Home visits have been both good and bad…
We worked with a single mom of 3. She has an 8 year old daughter and two twins that are a year and a half years old. We built them a drying table for their plates and cups to dry outside and taught the mom how to better make a typical, easy dish here to feed her kids. They’ve been without help for food for the past 2 months. While we were at her house there was a little 2 year old girl we saw who had a large burn on her arm. The wound had been treated with traditional methods…the wound had been packed with some sort of hair and had grown infected. Laura, who is a nurse at home wanted to get it treated and cleaned so we visited the girls home to ask her mom what happened and if we could clean it out. That was so hard for me to be there while it was happening. I couldn’t watch, I wanted to walk away, get as far away as possible so I couldn’t see it and I couldn’t hear the little girls cries but I wasn’t able to do that. My heart is so heavy for that girl, for her family and for so many others in this community who can’t or don’t want to see the need for hospitals and more modern medicine, who instead continue with the traditional methods. It showed me a small portion of what the people here live with, what the church is working against. The rest of the day and even now my heart still hurts for them. That night when my team got together for our daily team time we shared our highs and lows for the day, that was my low. We then had a time where we spent alone with God and processing what we’re grieving this month- ex. not having internet or whatever. One of mine was not being about to truly help the people here because we’re only here for such a short amount of time. I want to help more but I just can’t. Once I was finished I was waiting for everyone else to be done and figured I may as well read my Bible while waiting. I decided to open it up to a random page and read the first thing that I looked at. That verse happened to be Hosea 13:14 “I will deliver this people for the power of the grave; I will redeem them from death. Where, O death, are your plagues? Where, O grave, is your destruction?” This is a promise from God, He is going to deliver the people in this community. I might not be here to see that change, that deliverance, but He is going to keep that promise! Wow! That verse was so perfect for this moment and a burden lifted off my shoulders and my heart in that moment. God is faithful.

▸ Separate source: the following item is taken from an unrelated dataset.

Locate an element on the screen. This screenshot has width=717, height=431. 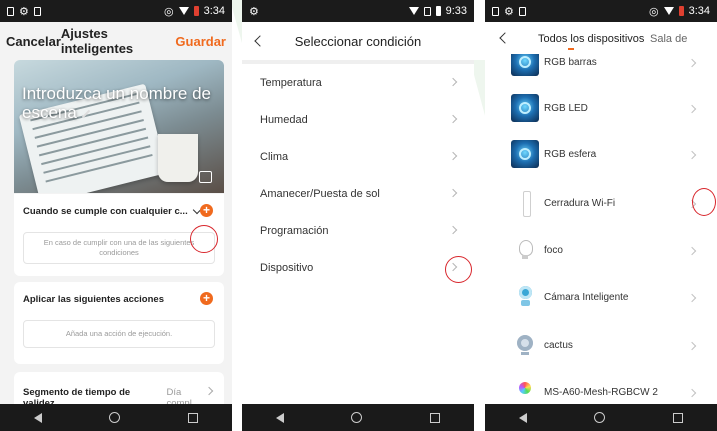
condition-item-temperatura: Temperatura is located at coordinates (358, 82).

We have one more week here, I’m not sure what they will have us do, but I’m ready to begin. After this we head back down through the country and to Johannesburg, SA so that we can head to our next country, India. Be praying for me and my team and my squad as a whole as we finish up our ministries here, that we would do everything wholeheartedly and stay in the moment rather than looking forward to whatever comes next. Pray for our relationships, for strength, for patience and for wisdom, and for health, I haven’t been feeling great the past few days. (And for quick and easy travel days!).

I’m not sure when I’ll have internet again, I’ve posted things whenever possible but as you can tell that hasn’t been much because we haven’t had any internet so be patient with me and my updates! Thanks! Love you!